(Pixel coordinate grounding data)
=== Begin Enclosure ===
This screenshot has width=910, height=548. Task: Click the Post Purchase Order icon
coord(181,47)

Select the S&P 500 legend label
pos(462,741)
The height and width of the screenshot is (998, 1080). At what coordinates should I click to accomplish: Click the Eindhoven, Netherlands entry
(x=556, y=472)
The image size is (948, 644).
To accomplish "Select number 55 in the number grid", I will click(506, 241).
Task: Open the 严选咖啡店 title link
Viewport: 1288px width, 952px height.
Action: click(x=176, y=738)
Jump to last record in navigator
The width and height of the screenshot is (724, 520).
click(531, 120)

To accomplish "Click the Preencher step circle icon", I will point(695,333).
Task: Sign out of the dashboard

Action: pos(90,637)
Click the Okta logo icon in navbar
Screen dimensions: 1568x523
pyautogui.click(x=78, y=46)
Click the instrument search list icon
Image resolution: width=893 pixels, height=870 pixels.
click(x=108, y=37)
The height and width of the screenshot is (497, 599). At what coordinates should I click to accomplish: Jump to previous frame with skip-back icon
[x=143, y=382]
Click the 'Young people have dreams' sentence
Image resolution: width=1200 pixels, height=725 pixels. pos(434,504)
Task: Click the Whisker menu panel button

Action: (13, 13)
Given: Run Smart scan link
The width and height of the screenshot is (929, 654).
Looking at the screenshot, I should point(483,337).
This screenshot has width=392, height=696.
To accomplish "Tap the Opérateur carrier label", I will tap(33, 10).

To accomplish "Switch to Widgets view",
=== End Enclosure ===
What the task requires
For the word "will", work out how many lines of the entries contain it, and state the number alone.

Result
3